Tensões no Oriente Médio e demanda por dólar
Olhando para 2025, lembramos a pressão sobre o GBP/USD por causa das tensões no Oriente Médio e da corrida para o Dólar americano como “porto seguro” (moeda buscada em momentos de medo no mercado por ser vista como mais segura). Nesse período, o par teve dificuldade para manter níveis importantes como 1,3300, enquanto a aversão ao risco (preferência por evitar investimentos arriscados) dominava os mercados. Esse sentimento consolidou uma fase de força do dólar que, em grande parte, continuou. Hoje, o par é negociado bem mais baixo, perto de 1,2850, pois a diferença de desempenho econômico entre os EUA e o Reino Unido ficou mais clara. A economia dos EUA mostra resistência (capacidade de seguir crescendo apesar de problemas), enquanto o Reino Unido continua enfrentando obstáculos. Essa diferença é o principal ponto para decisões de negociação nas próximas semanas. Dados recentes de inflação no Reino Unido mostraram que a taxa cheia (índice geral, sem separar itens específicos) ainda está alta, em 3,1%, e o Banco da Inglaterra manteve os juros sem mudança novamente na semana passada. O tom cauteloso indica que o banco central não tem pressa em dar estímulos (medidas para aquecer a economia, como cortar juros), o que pode continuar pressionando a Libra. Isso reduz a chance de altas fortes e duradouras da moeda.
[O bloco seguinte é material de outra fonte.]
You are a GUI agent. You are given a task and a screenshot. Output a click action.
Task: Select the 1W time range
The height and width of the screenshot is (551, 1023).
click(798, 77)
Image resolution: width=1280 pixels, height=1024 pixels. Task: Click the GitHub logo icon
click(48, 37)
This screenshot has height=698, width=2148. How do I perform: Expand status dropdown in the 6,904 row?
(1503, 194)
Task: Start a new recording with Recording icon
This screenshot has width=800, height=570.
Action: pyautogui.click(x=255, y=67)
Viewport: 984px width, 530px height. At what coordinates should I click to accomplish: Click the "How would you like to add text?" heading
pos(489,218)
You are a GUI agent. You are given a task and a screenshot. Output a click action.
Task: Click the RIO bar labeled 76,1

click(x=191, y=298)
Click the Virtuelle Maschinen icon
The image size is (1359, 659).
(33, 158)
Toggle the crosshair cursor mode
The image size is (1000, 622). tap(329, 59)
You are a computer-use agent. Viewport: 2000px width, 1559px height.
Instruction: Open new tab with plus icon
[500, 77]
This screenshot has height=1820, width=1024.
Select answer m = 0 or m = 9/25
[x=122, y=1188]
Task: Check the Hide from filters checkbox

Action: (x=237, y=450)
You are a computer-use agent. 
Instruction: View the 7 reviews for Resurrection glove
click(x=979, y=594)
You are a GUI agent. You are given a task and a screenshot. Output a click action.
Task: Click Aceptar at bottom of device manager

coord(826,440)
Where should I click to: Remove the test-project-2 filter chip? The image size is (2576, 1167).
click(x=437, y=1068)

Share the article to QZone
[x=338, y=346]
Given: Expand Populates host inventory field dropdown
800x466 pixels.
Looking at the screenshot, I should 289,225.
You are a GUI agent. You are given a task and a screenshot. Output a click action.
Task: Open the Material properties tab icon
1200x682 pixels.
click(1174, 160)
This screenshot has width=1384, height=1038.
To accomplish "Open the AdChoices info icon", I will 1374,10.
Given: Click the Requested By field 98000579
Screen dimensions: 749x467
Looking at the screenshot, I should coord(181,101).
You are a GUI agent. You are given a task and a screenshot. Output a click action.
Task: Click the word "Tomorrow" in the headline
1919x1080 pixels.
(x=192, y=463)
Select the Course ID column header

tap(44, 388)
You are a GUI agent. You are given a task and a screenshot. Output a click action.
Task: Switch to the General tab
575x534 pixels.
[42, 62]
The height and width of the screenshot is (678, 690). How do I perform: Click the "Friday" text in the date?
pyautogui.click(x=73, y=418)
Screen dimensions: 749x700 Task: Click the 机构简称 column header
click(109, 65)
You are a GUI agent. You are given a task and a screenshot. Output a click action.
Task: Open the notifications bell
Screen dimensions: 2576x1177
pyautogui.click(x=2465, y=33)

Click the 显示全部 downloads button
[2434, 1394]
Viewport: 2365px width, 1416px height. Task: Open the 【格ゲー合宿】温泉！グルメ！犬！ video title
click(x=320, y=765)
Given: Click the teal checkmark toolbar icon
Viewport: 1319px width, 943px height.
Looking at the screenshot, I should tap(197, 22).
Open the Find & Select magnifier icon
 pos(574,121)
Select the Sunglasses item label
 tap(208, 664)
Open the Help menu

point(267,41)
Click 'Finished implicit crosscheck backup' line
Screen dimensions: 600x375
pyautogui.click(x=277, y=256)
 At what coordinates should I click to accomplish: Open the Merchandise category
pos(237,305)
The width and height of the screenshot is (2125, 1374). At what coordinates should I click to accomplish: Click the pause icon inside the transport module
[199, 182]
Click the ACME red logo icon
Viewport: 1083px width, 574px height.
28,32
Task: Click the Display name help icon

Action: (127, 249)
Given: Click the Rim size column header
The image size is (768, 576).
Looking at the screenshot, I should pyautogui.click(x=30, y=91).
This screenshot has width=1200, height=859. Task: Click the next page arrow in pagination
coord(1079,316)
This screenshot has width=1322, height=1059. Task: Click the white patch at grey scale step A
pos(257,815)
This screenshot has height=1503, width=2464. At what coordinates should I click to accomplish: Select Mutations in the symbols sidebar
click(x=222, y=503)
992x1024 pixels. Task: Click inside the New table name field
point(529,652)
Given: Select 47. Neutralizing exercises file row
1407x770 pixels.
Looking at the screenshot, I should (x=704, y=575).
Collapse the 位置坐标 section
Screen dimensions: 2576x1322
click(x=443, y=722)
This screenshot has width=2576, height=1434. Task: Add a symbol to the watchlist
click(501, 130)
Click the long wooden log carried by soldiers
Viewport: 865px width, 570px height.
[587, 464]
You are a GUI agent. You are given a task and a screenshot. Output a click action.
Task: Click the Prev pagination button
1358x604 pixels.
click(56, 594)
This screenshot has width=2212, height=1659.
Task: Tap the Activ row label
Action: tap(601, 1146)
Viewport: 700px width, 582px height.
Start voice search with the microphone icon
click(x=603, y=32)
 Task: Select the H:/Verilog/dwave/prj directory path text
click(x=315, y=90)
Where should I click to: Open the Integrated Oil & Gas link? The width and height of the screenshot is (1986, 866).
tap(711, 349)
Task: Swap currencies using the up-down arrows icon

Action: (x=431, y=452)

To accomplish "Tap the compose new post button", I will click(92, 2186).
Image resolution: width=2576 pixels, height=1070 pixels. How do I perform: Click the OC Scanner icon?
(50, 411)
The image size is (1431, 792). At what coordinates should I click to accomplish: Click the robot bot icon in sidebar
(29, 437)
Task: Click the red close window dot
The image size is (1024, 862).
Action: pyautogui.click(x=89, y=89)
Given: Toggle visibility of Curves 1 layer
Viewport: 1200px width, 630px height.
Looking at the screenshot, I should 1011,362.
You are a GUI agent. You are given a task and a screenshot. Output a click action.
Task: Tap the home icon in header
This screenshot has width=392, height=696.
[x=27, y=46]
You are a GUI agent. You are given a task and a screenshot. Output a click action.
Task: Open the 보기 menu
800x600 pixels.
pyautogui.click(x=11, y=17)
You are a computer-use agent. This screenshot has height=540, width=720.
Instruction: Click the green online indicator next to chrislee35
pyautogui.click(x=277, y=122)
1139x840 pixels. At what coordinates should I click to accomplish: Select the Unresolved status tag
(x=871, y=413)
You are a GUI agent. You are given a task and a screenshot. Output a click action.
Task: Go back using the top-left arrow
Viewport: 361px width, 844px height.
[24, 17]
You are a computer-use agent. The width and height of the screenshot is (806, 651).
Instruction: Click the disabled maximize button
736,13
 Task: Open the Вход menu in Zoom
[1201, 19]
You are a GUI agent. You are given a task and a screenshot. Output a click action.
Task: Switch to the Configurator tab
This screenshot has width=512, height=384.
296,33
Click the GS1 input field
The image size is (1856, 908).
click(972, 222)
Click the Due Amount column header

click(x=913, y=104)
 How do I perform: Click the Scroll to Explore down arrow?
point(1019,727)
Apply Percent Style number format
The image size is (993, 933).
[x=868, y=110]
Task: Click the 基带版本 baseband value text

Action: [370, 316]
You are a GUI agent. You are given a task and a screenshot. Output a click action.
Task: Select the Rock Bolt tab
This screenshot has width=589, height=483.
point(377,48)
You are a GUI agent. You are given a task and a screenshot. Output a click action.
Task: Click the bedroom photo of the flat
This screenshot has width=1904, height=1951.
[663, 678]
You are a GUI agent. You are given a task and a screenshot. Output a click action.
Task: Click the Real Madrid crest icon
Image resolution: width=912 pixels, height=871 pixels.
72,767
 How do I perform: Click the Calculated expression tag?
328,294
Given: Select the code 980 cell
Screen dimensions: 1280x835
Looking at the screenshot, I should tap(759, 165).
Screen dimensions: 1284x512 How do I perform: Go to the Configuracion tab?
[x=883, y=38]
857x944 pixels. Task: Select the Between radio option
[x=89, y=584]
Já o relatório mais recente de empregos dos EUA (Non-Farm Payrolls: número de vagas criadas fora do setor agrícola, um indicador importante do mercado de trabalho), do começo de março, mostrou uma criação forte de 265.000 vagas, acima do esperado. Isso dá ao Federal Reserve (banco central dos EUA) mais margem de manobra (flexibilidade para ajustar juros) e reforça o apelo do dólar com base em fundamentos (força real da economia, como emprego e crescimento). Esperamos que esse cenário ajude a manter o dólar sustentado frente às principais moedas.Estratégias com opções para GBP/USD
Para traders, isso sugere que comprar opções de venda (put: contrato que ganha valor se o preço cair) no GBP/USD, com preço de exercício (strike: preço definido no contrato) perto de 1,2750, pode ser uma medida prudente. Essa estratégia permite lucrar com uma queda maior da libra e limita a perda ao prêmio (custo pago pela opção). É uma forma de risco definido de apostar na queda do par. Também vemos aumento da volatilidade implícita de um mês (estimativa do mercado para o tamanho das oscilações futuras, embutida no preço das opções), agora em torno de 8,5%, acima de 6% no começo do ano. Isso indica que o mercado espera oscilações maiores, provavelmente antes de anúncios de bancos centrais em abril. Para quem não tem certeza da direção, estratégias focadas em volatilidade, como straddle comprado (compra simultânea de uma call e uma put no mesmo strike, para ganhar com movimento forte para qualquer lado), podem ser consideradas. No entanto, se os dados econômicos do Reino Unido melhorarem de forma inesperada, pode ocorrer uma reversão (mudança rápida de direção) forte. Para se posicionar para esse cenário menos provável, comprar opções de compra fora do dinheiro (out-of-the-money call: opção de compra com strike acima do preço atual, geralmente mais barata) com strike em 1,3000 oferece uma forma barata de capturar uma possível alta. Isso funciona como proteção (hedge: defesa para reduzir impacto de um movimento contrário) contra uma mudança repentina no sentimento do mercado.